▸ **YOUR ASSIGNMENT**: Copy nothing but the lines below running from the line containing "Activate the Hand tool" through the line containing "Given: Select the", both end lines included.

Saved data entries
──────────────────────────────
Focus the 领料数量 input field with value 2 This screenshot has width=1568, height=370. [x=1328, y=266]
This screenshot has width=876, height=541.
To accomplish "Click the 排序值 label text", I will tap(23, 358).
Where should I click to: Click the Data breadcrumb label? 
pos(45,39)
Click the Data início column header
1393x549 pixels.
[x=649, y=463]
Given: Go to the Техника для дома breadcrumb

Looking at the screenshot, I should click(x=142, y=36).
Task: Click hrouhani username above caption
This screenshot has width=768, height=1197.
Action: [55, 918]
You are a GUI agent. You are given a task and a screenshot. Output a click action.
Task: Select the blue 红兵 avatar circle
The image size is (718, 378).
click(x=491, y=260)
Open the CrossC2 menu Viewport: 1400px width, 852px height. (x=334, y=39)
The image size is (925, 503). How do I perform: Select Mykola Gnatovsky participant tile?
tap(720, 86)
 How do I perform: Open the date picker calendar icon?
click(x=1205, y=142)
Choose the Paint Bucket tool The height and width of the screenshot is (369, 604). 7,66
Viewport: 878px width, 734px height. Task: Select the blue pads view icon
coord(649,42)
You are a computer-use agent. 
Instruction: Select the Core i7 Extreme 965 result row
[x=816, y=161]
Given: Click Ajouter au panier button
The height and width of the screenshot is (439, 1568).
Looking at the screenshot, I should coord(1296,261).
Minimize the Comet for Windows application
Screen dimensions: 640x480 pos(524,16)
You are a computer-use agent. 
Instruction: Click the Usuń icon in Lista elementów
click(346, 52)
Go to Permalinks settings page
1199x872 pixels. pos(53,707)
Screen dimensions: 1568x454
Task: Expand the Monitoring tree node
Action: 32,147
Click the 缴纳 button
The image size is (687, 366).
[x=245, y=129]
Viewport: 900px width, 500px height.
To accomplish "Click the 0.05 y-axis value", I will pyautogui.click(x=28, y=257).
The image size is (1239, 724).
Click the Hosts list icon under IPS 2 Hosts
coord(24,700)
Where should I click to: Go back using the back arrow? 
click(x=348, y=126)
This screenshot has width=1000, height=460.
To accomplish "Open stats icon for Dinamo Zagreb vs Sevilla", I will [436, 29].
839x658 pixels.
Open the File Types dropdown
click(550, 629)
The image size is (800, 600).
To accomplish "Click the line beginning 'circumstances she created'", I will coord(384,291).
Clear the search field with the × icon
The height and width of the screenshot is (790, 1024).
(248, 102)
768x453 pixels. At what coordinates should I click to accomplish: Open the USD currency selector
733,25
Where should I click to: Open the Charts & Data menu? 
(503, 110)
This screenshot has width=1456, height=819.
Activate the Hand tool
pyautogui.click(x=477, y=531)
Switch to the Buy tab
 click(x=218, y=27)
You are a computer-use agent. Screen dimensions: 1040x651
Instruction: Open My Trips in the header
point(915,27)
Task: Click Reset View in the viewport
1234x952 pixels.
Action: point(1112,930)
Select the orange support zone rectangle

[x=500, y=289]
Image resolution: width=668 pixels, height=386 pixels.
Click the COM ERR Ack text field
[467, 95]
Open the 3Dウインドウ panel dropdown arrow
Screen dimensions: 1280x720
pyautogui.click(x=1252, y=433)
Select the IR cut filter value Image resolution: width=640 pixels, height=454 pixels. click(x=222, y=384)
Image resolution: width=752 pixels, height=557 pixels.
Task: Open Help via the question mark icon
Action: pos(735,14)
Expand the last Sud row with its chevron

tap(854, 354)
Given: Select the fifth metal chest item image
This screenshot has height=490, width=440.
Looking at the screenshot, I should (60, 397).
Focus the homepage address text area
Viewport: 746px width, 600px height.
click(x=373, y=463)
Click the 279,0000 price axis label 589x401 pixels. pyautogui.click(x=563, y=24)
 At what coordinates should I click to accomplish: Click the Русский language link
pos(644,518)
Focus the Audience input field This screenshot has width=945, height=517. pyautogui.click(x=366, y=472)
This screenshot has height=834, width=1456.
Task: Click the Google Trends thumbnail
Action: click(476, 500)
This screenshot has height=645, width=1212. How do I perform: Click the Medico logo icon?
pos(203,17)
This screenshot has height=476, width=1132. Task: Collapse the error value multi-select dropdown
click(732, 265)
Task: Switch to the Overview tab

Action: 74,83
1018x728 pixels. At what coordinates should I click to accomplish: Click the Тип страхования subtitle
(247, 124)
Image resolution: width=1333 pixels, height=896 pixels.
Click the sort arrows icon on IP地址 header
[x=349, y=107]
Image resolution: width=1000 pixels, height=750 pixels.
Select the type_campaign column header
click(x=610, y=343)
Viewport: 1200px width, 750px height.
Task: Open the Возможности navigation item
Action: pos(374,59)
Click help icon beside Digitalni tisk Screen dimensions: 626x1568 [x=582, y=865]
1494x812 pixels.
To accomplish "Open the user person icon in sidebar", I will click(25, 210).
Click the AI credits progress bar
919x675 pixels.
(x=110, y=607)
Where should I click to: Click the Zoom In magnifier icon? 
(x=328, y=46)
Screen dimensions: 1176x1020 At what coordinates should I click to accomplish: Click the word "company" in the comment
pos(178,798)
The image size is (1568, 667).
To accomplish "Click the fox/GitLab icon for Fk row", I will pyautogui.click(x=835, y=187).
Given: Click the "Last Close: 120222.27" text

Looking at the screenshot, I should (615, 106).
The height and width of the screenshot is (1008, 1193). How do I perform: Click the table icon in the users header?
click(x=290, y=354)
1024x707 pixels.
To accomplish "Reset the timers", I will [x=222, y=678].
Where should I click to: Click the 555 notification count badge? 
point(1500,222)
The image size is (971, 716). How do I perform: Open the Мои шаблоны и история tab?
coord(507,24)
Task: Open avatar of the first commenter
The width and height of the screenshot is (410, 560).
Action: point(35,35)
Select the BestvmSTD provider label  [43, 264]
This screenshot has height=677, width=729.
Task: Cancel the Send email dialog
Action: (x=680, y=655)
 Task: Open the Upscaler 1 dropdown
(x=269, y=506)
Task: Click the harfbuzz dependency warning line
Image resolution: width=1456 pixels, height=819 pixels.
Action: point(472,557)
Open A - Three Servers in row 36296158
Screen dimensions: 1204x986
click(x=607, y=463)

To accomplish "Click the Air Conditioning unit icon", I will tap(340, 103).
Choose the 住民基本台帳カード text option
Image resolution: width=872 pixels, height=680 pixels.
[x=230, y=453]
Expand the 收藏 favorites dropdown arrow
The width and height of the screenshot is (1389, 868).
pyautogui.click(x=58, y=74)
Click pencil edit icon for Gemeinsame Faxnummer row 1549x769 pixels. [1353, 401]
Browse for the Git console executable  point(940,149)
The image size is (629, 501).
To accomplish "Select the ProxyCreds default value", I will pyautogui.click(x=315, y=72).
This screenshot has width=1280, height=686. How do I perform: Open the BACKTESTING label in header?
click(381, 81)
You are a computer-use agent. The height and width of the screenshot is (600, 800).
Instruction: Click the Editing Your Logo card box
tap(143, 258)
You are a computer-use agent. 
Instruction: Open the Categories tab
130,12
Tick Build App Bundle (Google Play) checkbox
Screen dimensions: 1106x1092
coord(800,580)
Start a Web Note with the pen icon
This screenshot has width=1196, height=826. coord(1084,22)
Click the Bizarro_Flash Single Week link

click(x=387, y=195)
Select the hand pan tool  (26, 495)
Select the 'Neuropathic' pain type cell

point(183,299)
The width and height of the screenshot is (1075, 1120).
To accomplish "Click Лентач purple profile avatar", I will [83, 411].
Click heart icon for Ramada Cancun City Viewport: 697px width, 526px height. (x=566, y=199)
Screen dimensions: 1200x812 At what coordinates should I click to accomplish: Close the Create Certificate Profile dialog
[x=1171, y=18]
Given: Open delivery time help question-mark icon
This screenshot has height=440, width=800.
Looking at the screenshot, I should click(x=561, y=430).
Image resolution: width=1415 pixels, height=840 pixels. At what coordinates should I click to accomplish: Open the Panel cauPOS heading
──────────────────────────────
▸ **ANSWER TO THIS EXERCISE**:
Activate the Hand tool
pyautogui.click(x=477, y=531)
Switch to the Buy tab
 click(x=218, y=27)
You are a computer-use agent. Screen dimensions: 1040x651
Instruction: Open My Trips in the header
point(915,27)
Task: Click Reset View in the viewport
1234x952 pixels.
Action: point(1112,930)
Select the orange support zone rectangle

[x=500, y=289]
Image resolution: width=668 pixels, height=386 pixels.
Click the COM ERR Ack text field
[467, 95]
Open the 3Dウインドウ panel dropdown arrow
Screen dimensions: 1280x720
pyautogui.click(x=1252, y=433)
Select the IR cut filter value Image resolution: width=640 pixels, height=454 pixels. click(x=222, y=384)
Image resolution: width=752 pixels, height=557 pixels.
Task: Open Help via the question mark icon
Action: pos(735,14)
Expand the last Sud row with its chevron

tap(854, 354)
Given: Select the fifth metal chest item image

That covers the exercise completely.